The US has added China General Nuclear Power Corp (CGN), China's largest state-owned nuclear company, and several of its subsidiaries to its Entity List, barring US companies from selling products to those enterprises.

Experts said that the ban is part of a series of US moves to crack down on China's high-technology sector, but those moves have in effect accelerated China's efforts to seek technological independence. 

The US government said that companies on the entity list have been acting "contrary to" the US' national security or foreign policy interests, according to a statement published by the Federal Register on its website.

Commenting on the US' move, Chinese Foreign Ministry Spokesperson Hua Chunying said on Thursday that the US is abusing the use of export control measures. 

It is not only hurting Chinese companies but also affecting overseas companies including those from the US, Hua said.

"After preliminary evaluation, the incident's influence on CGN is controllable," CGN said in a statement it sent to the Global Times on Wednesday. 

Some of the nuclear power plants being built by CGN are reportedly based on technology from US nuclear plant builder Westinghouse Electric. 

The US announced in October 2018 it would tighten controls on China's imports of civil nuclear technology to prevent its use for military or other purposes amid China-US trade tensions. 

"How much the ban hurts CGN and its subsidiaries depends on whether those Chinese companies need to import some irreplaceable but key technologies or products from the US. As far as I know, the answer is no," Lin Boqiang, director of the China Center for Energy Economics Research at Xiamen University, told the Global Times on Thursday. 

Another nuclear expert told the Global Times on condition of anonymity that China has been striving to end its dependence on foreign technology and products in recent years. 

"The third generation of Chinese nuclear technology, the Hualong One, was independently developed by China.
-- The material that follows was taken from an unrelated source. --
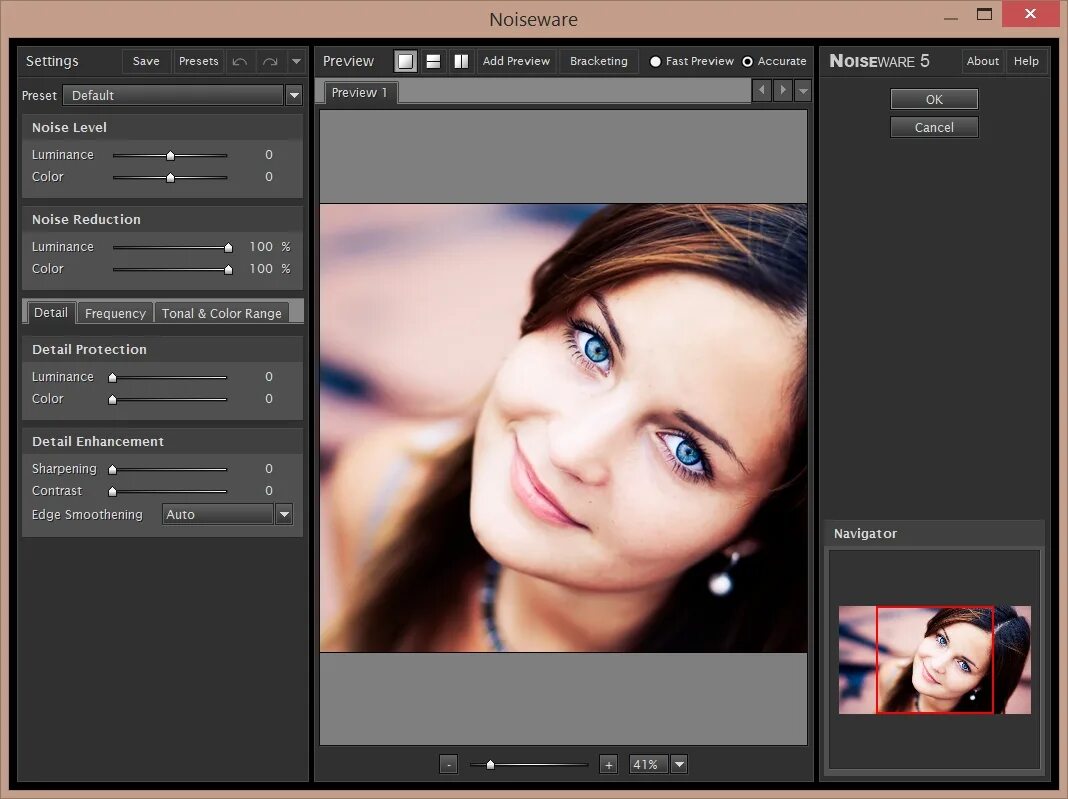The image size is (1068, 799).
Task: Go to previous preview tab arrow
Action: tap(762, 91)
Although some components of the nuclear reactor were imported, it's already a significant improvement compared with the AP1000 technologies whose control and instrumentation systems are entirely imported," the expert said. 
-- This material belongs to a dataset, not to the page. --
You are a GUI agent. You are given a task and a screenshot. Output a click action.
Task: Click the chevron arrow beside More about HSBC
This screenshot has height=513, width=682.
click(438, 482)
Wu Chenhui, an independent energy expert, said that the US ban on nuclear exports shows that the ultimate intent of the US trade war with China is to thwart China's development in the high-technology sector. 

"In recent years, China has shifted its focus to high-technology research and development, and the trade war has added to China's determination to be self-reliant in high technologies as well as accelerated this process," Wu told the Global Times, but cautioning that domestic technology companies should have "reserve plans" when cooperating with overseas partners.